◆ **QUÉ HARÁS**:
Retoma el pasaje sobre las mujeres de Ciudad sitiada y continúalo a partir de su última oración.

◆ **PASAJE SELECCIONADO**:
- - -

También en Ciudad sitiada hay escenas con mujeres, tal vez con una intención de contrapeso ante la intemperancia callejera: tres nenas, una madre, una tía abuela sostenidas en un tiempo detenido y…un perro, pero de otra clase, doméstico, entrañable, todo en una combinación de ventajas y pérdidas; mujeres algo confinadas, a la espera de que un hombre, el padre de las niñas, habilite una buena nueva desde el extranjero, más precisamente desde la Nasa, donde se fue a probar como ingeniero. Mínimas dosis de humor en apariencia ligero, desperdigadas entre la preparación de alimentos, el yacer al sol con cremas bronceadoras para tostarse, garabatos y dibujos de las pequeñas, limitan un probable estallido emocional de estas mujeres, que sin embargo ven en términos de frustración –las adultas, claro– los incordios a los que estuvo sometido el hombre cuando la política económica oficial destruyó sus iniciativas empresariales, inclinadas a defender una producción nacional.

- - -

◆ **EXTRACTOS DE FILAS**:
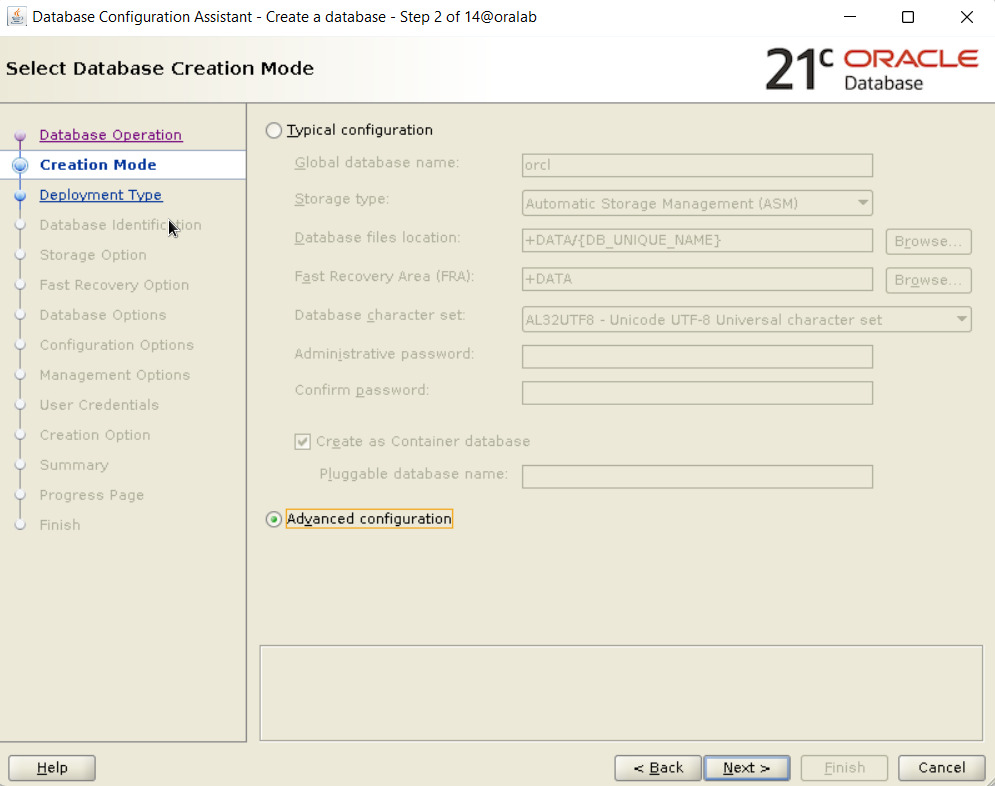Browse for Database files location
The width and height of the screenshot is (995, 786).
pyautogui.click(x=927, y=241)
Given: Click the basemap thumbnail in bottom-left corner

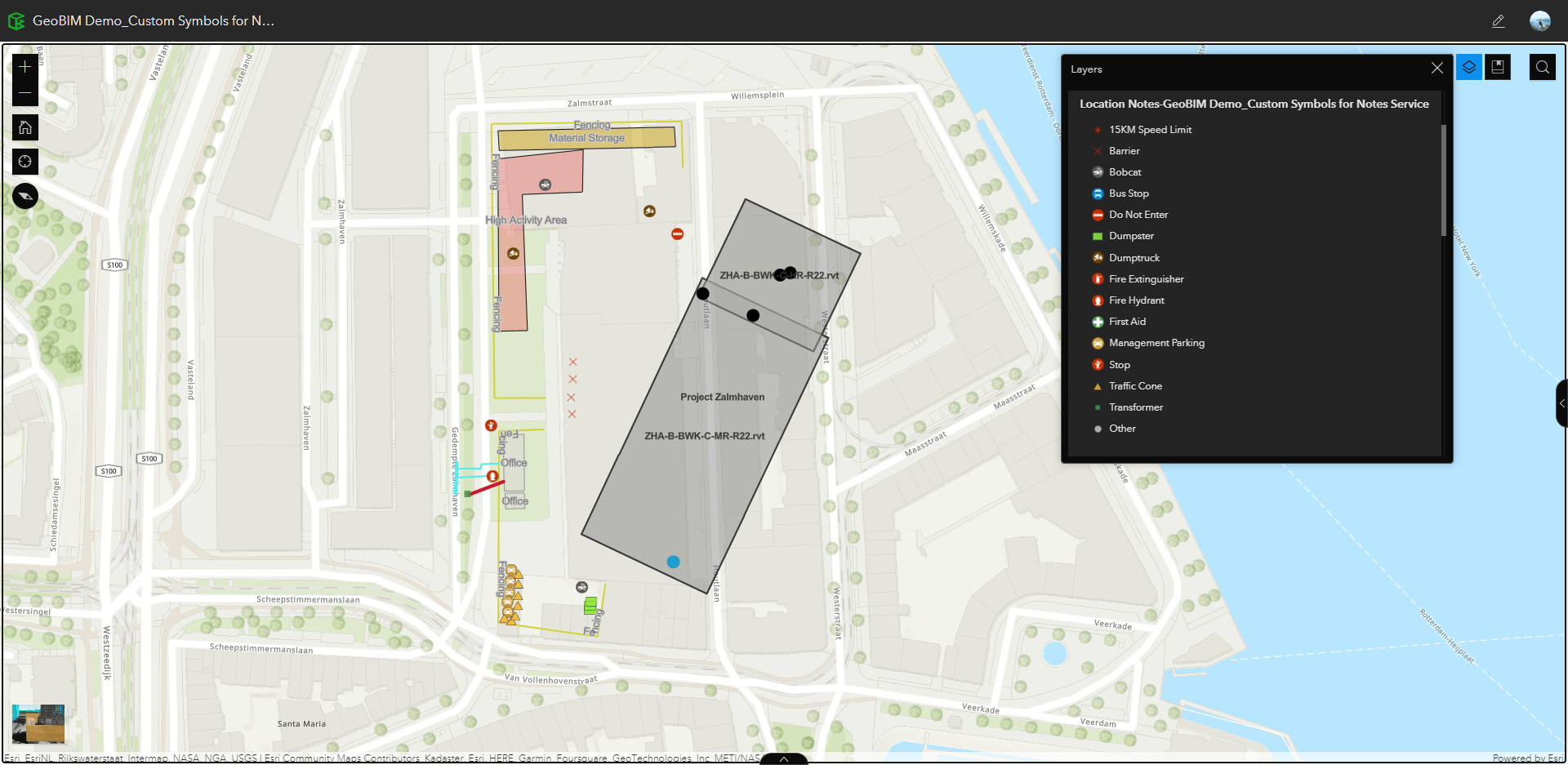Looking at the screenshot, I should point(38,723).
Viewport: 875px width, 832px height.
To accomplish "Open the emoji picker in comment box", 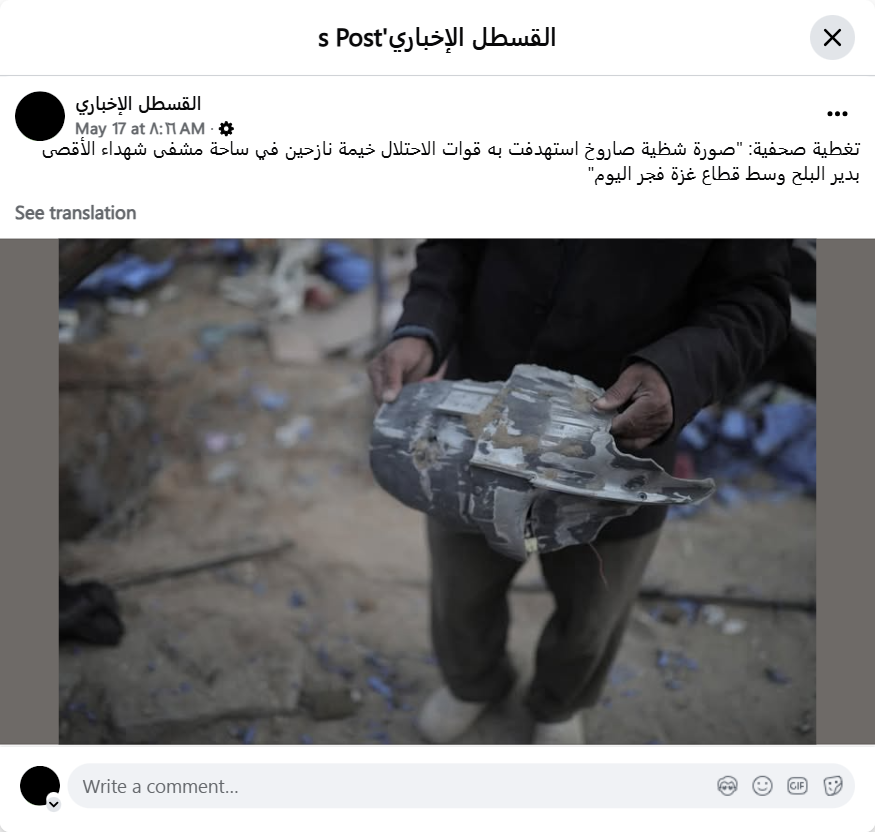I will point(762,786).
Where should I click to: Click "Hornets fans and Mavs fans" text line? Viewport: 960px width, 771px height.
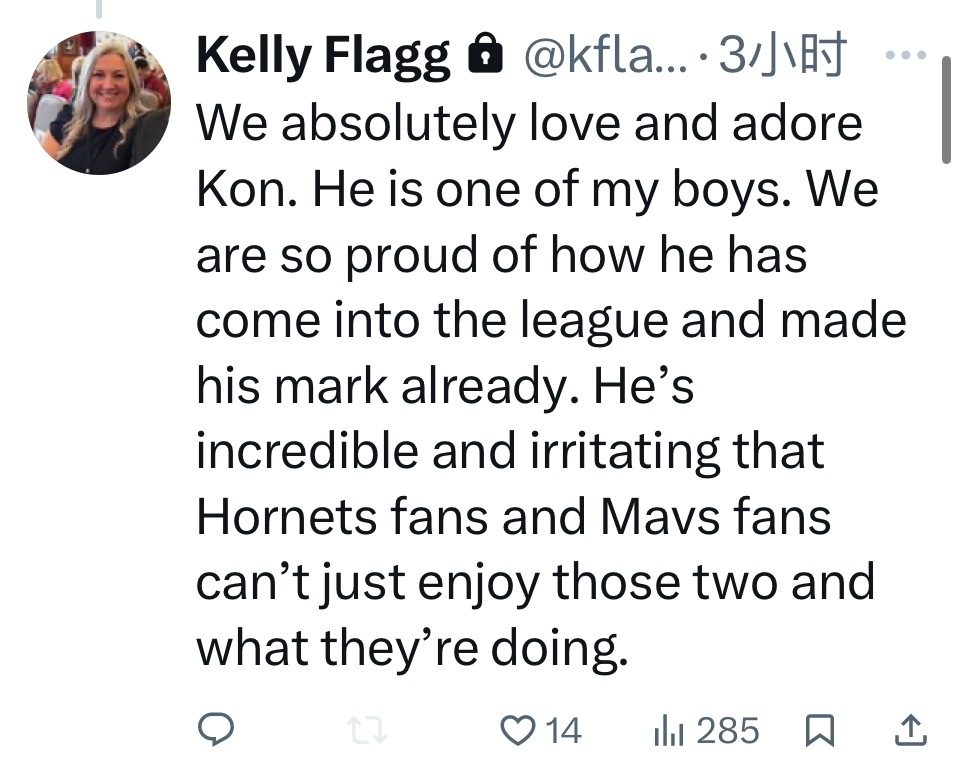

- - -

◆ **RESULTADO DEL EJERCICIO**:
Lenardón hace un muy astuto uso de pensamientos o pareceres de las dos mujeres –la nombrada como Nena y la tía abuela– para cifrar los equívocos, las miopías que tomaban por asalto –en sintonía con los perros callejeros– a quienes no podían –no querían– distinguir un estado de cosas impuesto para la intimidación la consecuente aplicación de un plan siniestro, económico y político, que desmembraba las familias, “…la tía, cada vez que tenía ocasión, palmeaba a Willy, «justo vos tenés que soportar esta ciudad tan poco sensible a la capacidad y a la inteligencia de la gente», le palmeaba la espalda, lo palmeó hasta que Willy se fue…”, describe la autora esa acción expulsiva de un lugar donde quedarse podía significar sucumbir en cualquiera de sus acepciones.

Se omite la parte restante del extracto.